The sports-inspired Supergirl collection taps into the empowerment spirit of sports enthusiasts. Custom surfboards by Guy Okazaki debuted alongside T-shirts and a bikini by Rip Curl, and tank tops by Sk8grl. Etnies Girl stepped up with limited-edition shoes, while Havaianas introduced limited-edition flip flops, and Surf Diva rolled out T-shirts. In addition, artist Colleen Hanley created custom artwork.

WBCP also played host to the first-ever S3 Supergirl Jam, an all-girl skate, snow, and style event held in San Diego in September. "We really believe in the power of the action sports girl as a symbol of empowerment," says Ziehl, who mentions that WBCP worked hard to create an action sports event that was multi-disciplined.

"Action sports have become a powerful expression of independence, style, and strength," adds Gretchen Bleiler, world champion snowboarder and co-host of the S3 Supergirl Jam.

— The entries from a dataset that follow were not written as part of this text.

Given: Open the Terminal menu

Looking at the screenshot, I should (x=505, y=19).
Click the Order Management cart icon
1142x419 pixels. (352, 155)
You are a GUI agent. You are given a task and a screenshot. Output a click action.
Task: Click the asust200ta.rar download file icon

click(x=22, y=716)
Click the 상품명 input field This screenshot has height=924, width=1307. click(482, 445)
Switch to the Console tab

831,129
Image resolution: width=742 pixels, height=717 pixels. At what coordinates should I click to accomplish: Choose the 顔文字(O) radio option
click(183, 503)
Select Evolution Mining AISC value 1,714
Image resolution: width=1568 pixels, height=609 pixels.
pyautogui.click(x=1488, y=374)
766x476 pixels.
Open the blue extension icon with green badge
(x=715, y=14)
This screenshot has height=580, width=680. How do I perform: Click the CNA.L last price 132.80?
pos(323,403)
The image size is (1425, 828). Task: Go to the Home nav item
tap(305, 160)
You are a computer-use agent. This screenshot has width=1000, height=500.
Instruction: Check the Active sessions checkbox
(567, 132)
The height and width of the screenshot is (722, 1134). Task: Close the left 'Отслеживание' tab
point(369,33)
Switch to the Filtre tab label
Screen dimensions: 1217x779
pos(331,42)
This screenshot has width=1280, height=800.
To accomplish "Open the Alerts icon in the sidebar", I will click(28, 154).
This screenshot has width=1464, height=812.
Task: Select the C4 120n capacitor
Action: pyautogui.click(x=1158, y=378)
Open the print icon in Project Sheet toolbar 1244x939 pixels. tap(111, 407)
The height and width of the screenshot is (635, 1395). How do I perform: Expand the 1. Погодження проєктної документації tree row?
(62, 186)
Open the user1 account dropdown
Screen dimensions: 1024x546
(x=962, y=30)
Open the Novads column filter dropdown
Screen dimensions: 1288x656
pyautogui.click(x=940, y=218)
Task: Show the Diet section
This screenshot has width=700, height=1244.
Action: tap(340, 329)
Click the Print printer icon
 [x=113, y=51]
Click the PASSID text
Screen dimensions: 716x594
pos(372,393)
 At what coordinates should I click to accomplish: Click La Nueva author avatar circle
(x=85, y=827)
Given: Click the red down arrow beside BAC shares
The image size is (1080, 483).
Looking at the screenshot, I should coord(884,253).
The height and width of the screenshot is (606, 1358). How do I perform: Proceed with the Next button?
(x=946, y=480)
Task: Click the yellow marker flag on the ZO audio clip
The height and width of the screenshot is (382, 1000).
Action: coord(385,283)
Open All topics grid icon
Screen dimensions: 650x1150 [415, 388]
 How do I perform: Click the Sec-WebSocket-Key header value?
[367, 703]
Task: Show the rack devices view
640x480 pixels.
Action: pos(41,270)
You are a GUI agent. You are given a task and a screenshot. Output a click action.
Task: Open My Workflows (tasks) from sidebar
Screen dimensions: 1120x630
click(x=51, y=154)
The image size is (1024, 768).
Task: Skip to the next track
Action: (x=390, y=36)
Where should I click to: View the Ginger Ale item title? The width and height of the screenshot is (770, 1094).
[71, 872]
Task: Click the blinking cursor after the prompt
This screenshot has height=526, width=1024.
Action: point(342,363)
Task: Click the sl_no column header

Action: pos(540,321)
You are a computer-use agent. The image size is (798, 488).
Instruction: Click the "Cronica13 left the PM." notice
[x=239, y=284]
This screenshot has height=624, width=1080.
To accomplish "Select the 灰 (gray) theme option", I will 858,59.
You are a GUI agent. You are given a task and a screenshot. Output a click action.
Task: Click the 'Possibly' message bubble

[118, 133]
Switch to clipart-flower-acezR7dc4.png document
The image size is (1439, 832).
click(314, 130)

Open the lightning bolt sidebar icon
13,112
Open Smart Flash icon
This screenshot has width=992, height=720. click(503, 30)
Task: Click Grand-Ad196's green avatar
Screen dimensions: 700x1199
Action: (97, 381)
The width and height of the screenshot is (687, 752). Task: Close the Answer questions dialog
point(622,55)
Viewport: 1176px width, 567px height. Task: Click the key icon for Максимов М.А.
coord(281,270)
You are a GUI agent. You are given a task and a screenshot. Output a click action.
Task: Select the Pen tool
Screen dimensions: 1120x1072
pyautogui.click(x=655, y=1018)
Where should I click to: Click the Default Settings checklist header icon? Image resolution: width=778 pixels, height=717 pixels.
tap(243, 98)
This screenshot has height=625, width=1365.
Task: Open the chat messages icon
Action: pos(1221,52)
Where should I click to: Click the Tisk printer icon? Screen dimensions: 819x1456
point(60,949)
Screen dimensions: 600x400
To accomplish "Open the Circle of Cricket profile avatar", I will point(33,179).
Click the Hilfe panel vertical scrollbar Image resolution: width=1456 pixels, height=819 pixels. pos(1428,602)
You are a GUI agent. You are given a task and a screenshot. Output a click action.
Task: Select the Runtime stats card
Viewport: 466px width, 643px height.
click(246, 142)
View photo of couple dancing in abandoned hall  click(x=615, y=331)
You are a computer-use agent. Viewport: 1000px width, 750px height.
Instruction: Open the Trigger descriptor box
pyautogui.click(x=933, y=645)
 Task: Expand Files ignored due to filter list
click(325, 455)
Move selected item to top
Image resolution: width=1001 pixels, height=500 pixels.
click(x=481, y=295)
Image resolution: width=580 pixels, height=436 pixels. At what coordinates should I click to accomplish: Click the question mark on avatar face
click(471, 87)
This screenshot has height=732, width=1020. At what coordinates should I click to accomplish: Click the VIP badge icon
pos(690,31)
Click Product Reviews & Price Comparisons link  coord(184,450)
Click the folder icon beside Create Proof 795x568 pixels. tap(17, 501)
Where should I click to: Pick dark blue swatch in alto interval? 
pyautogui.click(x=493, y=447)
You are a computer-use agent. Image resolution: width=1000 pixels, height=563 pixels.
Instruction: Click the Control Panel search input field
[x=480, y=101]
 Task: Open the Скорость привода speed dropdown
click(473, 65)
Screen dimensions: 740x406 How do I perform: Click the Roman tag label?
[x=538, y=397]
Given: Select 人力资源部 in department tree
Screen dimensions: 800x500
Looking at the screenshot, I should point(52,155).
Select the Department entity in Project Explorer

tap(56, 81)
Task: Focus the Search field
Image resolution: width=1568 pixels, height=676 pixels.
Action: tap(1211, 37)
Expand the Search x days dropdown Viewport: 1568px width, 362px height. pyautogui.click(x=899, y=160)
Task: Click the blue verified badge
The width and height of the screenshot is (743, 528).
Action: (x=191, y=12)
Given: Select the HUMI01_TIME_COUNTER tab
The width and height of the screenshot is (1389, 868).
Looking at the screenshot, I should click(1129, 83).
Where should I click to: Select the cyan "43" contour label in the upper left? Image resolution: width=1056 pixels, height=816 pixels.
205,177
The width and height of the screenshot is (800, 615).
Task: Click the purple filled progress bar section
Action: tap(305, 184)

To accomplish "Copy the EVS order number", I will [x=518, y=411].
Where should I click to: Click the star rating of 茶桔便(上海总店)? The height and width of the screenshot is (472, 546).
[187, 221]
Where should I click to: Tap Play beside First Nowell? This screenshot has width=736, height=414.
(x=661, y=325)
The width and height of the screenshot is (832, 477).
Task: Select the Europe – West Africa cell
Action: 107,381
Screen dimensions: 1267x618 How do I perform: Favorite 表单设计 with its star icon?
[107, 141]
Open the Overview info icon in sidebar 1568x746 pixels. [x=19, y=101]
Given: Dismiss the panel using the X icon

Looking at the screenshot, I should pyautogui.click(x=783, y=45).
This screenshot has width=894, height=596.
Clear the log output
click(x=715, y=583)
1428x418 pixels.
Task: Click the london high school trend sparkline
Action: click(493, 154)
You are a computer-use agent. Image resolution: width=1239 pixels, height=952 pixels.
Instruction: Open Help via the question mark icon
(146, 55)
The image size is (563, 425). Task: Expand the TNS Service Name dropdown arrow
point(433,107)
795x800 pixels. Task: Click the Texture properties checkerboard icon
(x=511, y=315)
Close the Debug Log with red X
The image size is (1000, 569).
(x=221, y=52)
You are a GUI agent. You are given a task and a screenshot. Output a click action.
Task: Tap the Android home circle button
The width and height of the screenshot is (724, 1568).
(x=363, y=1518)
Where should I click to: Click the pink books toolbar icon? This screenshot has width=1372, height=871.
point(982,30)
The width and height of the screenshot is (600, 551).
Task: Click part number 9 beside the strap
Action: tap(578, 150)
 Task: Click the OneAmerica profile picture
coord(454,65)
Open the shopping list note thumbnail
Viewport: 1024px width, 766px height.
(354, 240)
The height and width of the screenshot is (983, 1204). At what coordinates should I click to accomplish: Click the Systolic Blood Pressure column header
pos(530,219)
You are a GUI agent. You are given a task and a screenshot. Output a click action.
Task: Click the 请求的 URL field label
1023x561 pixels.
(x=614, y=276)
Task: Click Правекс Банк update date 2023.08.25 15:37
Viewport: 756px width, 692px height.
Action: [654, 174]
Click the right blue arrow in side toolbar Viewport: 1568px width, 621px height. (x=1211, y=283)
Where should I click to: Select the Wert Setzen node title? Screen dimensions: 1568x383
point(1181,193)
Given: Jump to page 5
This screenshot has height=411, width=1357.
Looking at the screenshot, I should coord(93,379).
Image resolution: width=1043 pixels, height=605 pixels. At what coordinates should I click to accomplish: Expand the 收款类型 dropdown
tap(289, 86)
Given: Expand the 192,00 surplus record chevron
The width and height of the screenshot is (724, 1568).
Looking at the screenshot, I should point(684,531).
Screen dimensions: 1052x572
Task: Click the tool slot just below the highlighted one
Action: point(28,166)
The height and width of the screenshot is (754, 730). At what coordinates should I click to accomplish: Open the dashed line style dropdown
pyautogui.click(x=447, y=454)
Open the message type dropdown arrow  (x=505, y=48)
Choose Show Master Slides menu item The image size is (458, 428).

Other elite actionistas on the host committee included Fabiola da Silva (inline), Lyn-Z Adams Hawkins (skate), and Kassia Meador (surf).

The S3 event drew some of the top female talents from the action sports world. They headed to Mission Beach to compete on the final day of the three-day Action Sports World Tour (ASWT). An opportunity to win a combined prize of $25,000 and a chance to become the first-ever S3 Supergirl champion was offered to the winners of the snowboard rail jam and street-style skateboard face-off.

Soaring into 2008

With Supergirl product remaining on the Intuition Web site at the close of 2007, plans were certainly being made to support the property at a higher level in 2008. "We're going to continue the momentum we had from the successes we saw in 2007," reveals Ziehl. "It's a little early, but we're talking to specific retailers about entering deals that are likely to be exclusive." Product will likely begin shipping this summer.

"Right now we're focusing on conveying that Supergirl message of empowerment," affirms Ziehl. "It's something that we haven't done before. The 'S' shield has been out there and lived organically, but we're putting a formal focus behind it."

Supergirl's iconic "S" shield will likely gain international distribution in the future. Ziehl says there's some interest in key markets around the world. "Our goal is to export the successes we've seen here in the U.S. market," concludes Ziehl.